Today, Shearer, longtime host of the satirical “Le Show,” heard Sunday mornings from 10 to 11, struggles to recall a tallish, rather ruddy-faced man with thinning hair. But he never forgot the voice of the transplanted Indianan with its built-in, bullet-fast sound effects, nor the multifaceted, 45-minute monologues--replete with wit, intelligence and word pictures--which, meandering though they were, always had a point.

Original Shows Part of Tribute

In constructing the tribute, Shearer began with his own tapes, including Shepherd’s account of what it was like riding on a cross-town bus to Washington to participate in the King rally. Meanwhile, co-producer Art Silverman, a producer for NPR’s “All Things Considered,” was able to add several dozen more to the stash, acquiring some of them through Internet inquiries.
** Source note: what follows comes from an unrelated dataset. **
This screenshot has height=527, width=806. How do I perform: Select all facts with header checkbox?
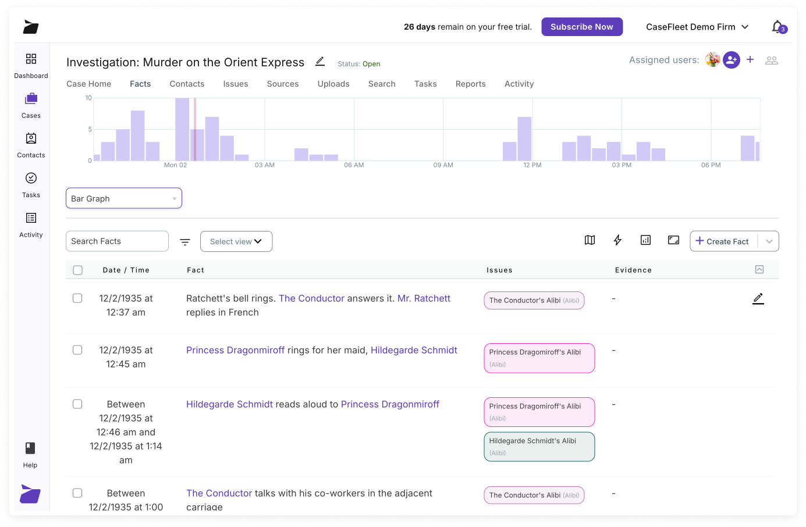78,270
Silverman also conducted the interviews about Shepherd that are laced throughout the show.

Although “Voice in the Night” is interspersed with those reminiscences--from such as Paul Krassner, editor of the Realist; Kenneth Turan, movie critic of the Los Angeles Times; and cartoonist Jules Feiffer--Shearer determined early on that the bulk of “Voice”--at least 80%--would be Shepherd talking.

“The best person to explain what he did and how well he did it was Jean,” said Shearer, who, after Shepherd’s death, spent the month of November driving around Los Angeles listening to classic Shepherd tales. “Going back and listening to him, it’s amazing how undated he sounds.”

Shepherd, for whom life was grist for his monologues, grew up in the industrial town of Hammond, Ind., worked in a steel mill, attended Indiana University and served during World War II in the U.S. Army Signal Corps. His account of his unit’s decision to stonewall when it was reassigned to learn Morse code basics at “code school”--all of the members already masters of the system, which the bureaucrats failed to notice--is stunning. It didn’t matter that most of his audience would never see the inside of the military, his description of the dot-dash code being taught and of the groups’ “inability” to get it was a universal one of individual frustration in the face of an immovable hierarchy.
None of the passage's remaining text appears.